Ces femmes étaient-elles réellement les envoyées du réseau-Temps ?
Il enfila ses bottes. Il ne disposait d’aucune arme, pas même d’un poignard et, au cas où les arrivantes se montreraient inamicales, il n’aurait rien d’autre que ses poings et ses pieds à leur opposer. En outre, il rencontrait des difficultés grandissantes à se concentrer sur ses gestes, sur ses pensées.
L’embarcation avançait rapidement en direction du ponton. Le Vioter se demanda comment elle réussissait à flotter sur cette énergie moins dense que de l’eau. Il observa la carène, la coque, les trois barres du bastingage, les poulies, le mât, le plancher, se rendit compte qu’ils n’étaient pas constitués de bois ni de métal, encore moins d’un matériau sophistiqué comme le spunstène des vaisseaux, mais qu’ils étaient taillés dans une pierre grise et poreuse qui évoquait la roche volcanique. La voile et les cordages étaient quant à eux faits de fibres végétales tressées ou tramées.

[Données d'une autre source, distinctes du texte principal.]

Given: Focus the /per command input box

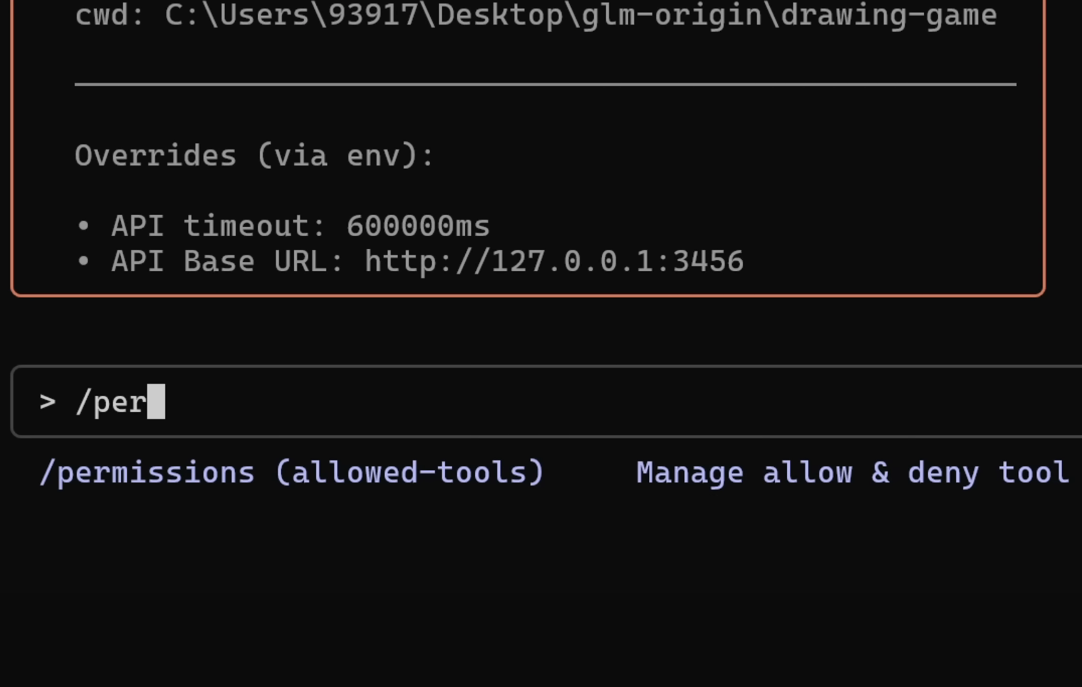Looking at the screenshot, I should tap(547, 401).
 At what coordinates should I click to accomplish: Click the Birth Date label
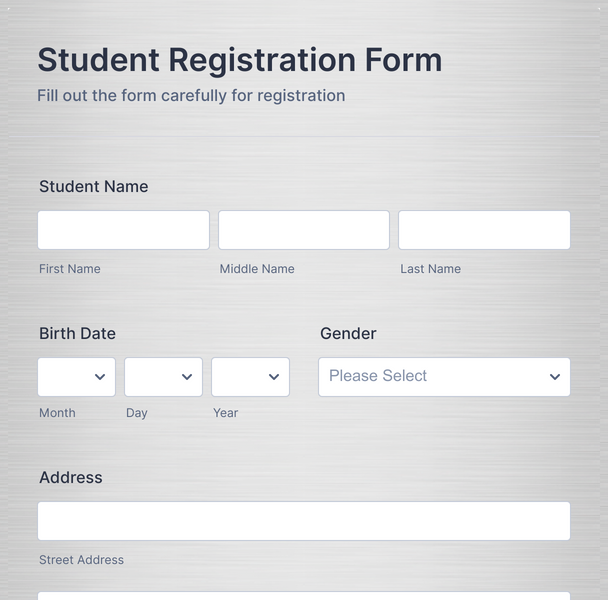tap(77, 334)
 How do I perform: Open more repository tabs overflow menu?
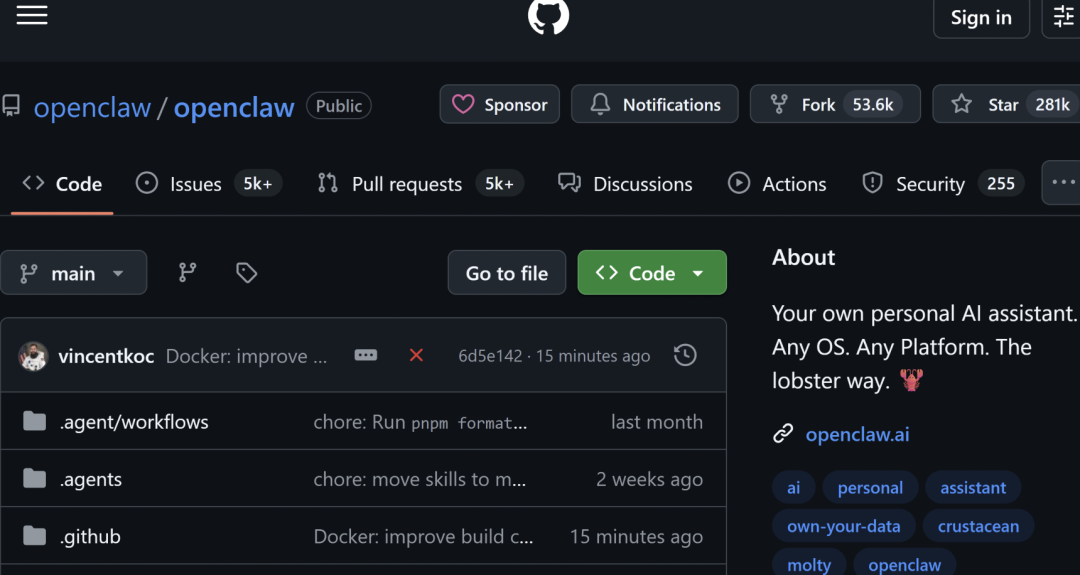point(1062,183)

Les quatre femmes d’équipage réduisirent la voile qui s’affaissa au pied du mât dans un froissement prolongé. Elles œuvraient en silence, avec des mouvements rapides, précis, parfaitement coordonnés. Le vent s’engouffrait avec rage dans leur robe. Après avoir décrit une large courbe, la barge vint accoster le ponton.

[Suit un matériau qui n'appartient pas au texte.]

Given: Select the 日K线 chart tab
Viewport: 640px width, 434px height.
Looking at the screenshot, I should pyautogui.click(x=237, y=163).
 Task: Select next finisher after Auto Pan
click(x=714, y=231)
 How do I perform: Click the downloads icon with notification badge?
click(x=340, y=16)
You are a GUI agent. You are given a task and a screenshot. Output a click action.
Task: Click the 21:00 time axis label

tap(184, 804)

Elles durent s’y mettre à quatre pour débloquer la drisse du guindeau de l’ancre, une énorme pierre polie qui pendait sur le tribord de la coque. Elles ne se préoccupèrent pas de Rohel lorsqu’elles eurent stabilisé l’embarcation ; comme mues par un appel intérieur, elles se dirigèrent toutes ensemble vers les paniers alignés, y plongèrent les mains, en retirèrent chacune un petit animal à la fourrure grise et aux yeux jaunes et ronds, extirpèrent d’entre ses pattes arrière un conduit souple, rose et luisant dont elles appliquèrent l’extrémité évasée sur leur front, leur cou ou encore la naissance de leur gorge. Elles fermèrent les yeux et restèrent immobiles pendant quelques secondes.

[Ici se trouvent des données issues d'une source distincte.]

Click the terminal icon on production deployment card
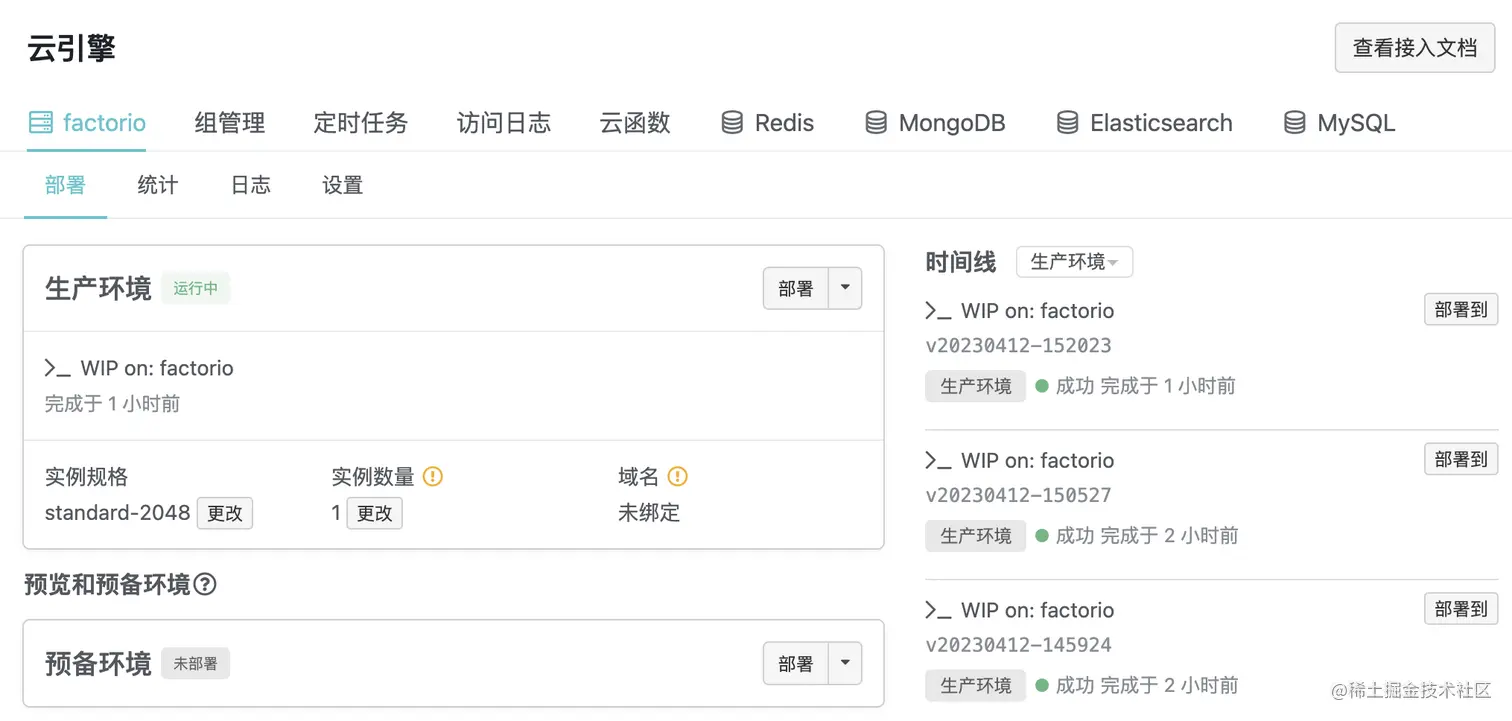The width and height of the screenshot is (1512, 721). (57, 368)
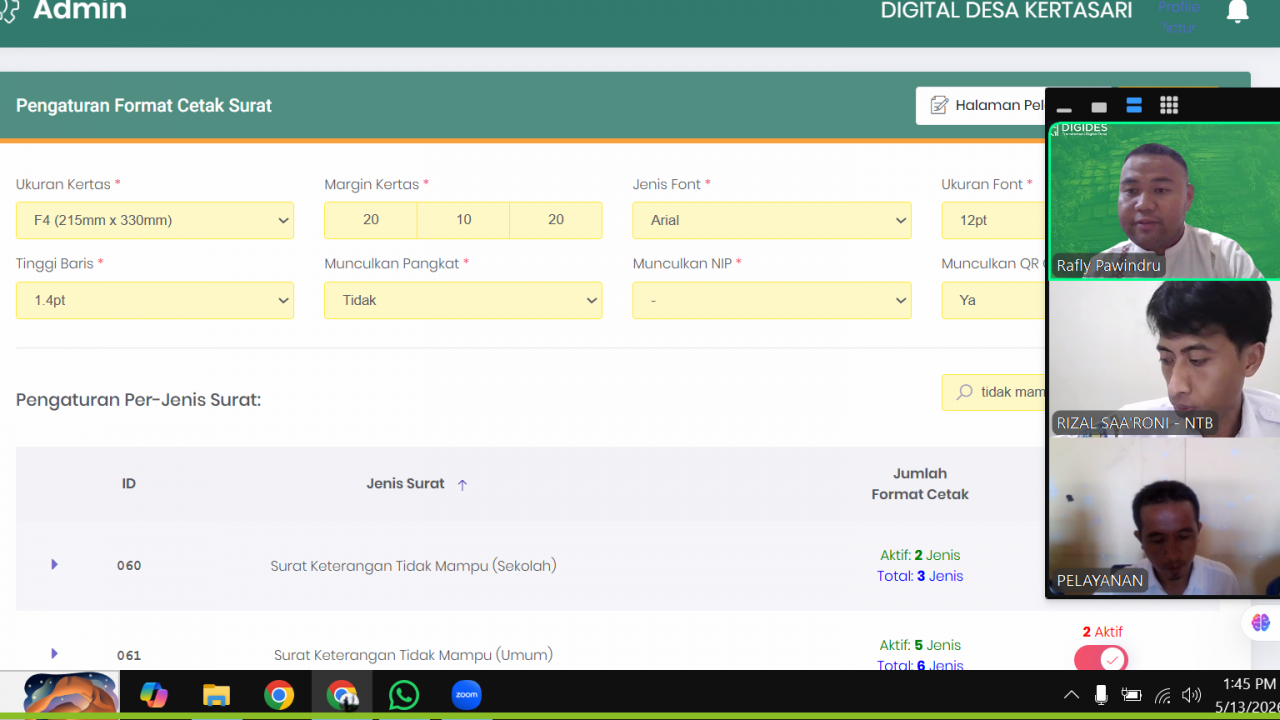This screenshot has height=720, width=1280.
Task: Select Rafly Pawindru video thumbnail
Action: [1164, 200]
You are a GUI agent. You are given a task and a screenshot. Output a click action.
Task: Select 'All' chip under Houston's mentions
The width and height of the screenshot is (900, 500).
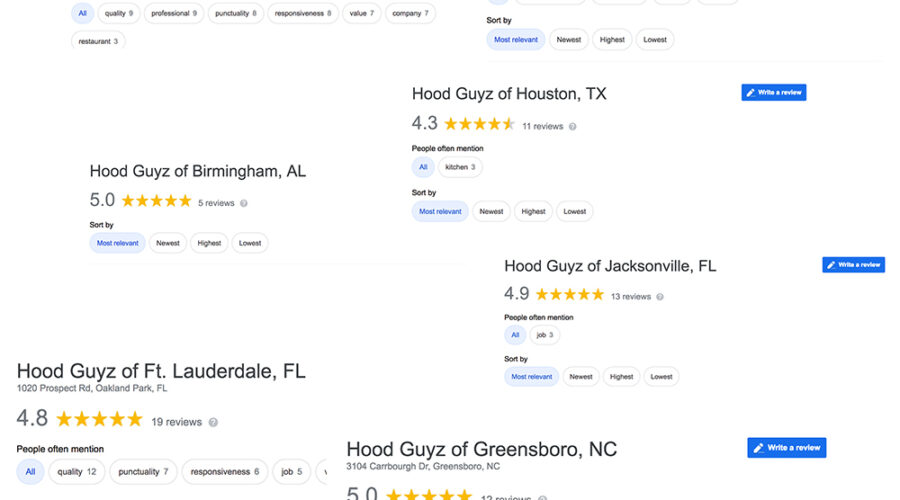(x=423, y=167)
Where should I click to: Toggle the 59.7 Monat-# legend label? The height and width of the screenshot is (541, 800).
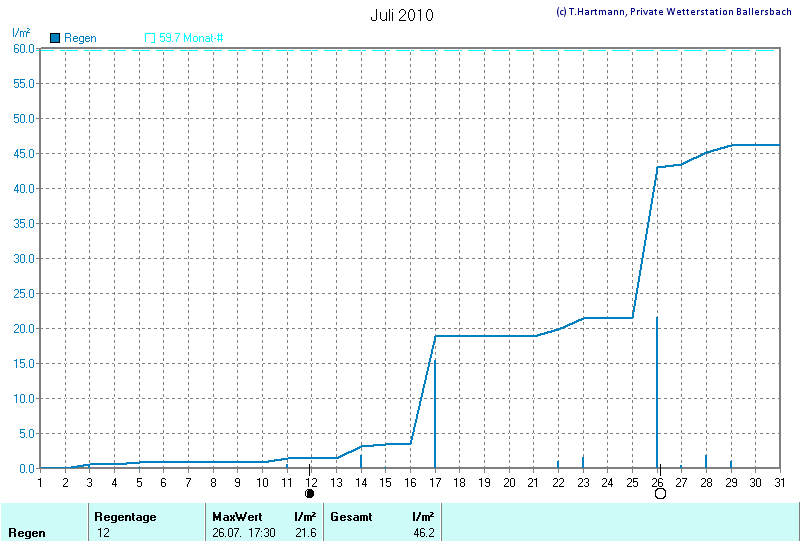coord(191,38)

Elles parurent enfin prendre conscience de la présence d’un homme sur le ponton. Elles reposèrent les animaux dans les paniers, vinrent se coller contre le bastingage et le fixèrent d’un air à la fois craintif et curieux.
La plus âgée rompit le silence.
— Tu es Rohel Le Vioter ?
Il acquiesça d’un mouvement de tête.
— Vous êtes les envoyées du réseau-Temps ?
— Nous sommes des fluviales. Nous avons été chargées de te déposer à la source du grand Fleuve-Temps.
Il les dévisagea à tour de rôle. La plus ancienne, à la face ridée et aux cheveux blancs, aurait facilement pu passer pour la grand-mère de la plus jeune, à peine sortie de l’adolescence. Il était en revanche difficile de donner un âge aux trois autres. L’une était blonde et avait un visage rond, sensuel, mangé par d’immenses yeux clairs ; la deuxième, brune, renfrognée, était toute en angles et en lames ; la troisième, également brune, semblait se cacher derrière le rideau ajouré et mouvant de ses cheveux.
— La source du Fleuve-Temps ? C’est là que commence le pays de la magicienne Cirphaë ?
Elles se consultèrent du regard.
— Cirphaë n’est qu’une légende ! s’exclama l’ancienne. Une déesse cruelle et déchue. Et nous, nous ne sommes que des fluviales, des créatures d’un sous-peuple. Notre rôle est d’exécuter la volonté de nos maîtres Chronodes et de nos Mères, les permanentes d’Olymbos. Avant de prendre pied sur la barge, tu dois être présenté à ton mémoriant.
— Mémoriant ?
La plus jeune des fluviales, aussi vive qu’un oiseau, courut vers le mât, se pencha sur un panier et se redressa avec une petite boule de fourrure grise dans les bras.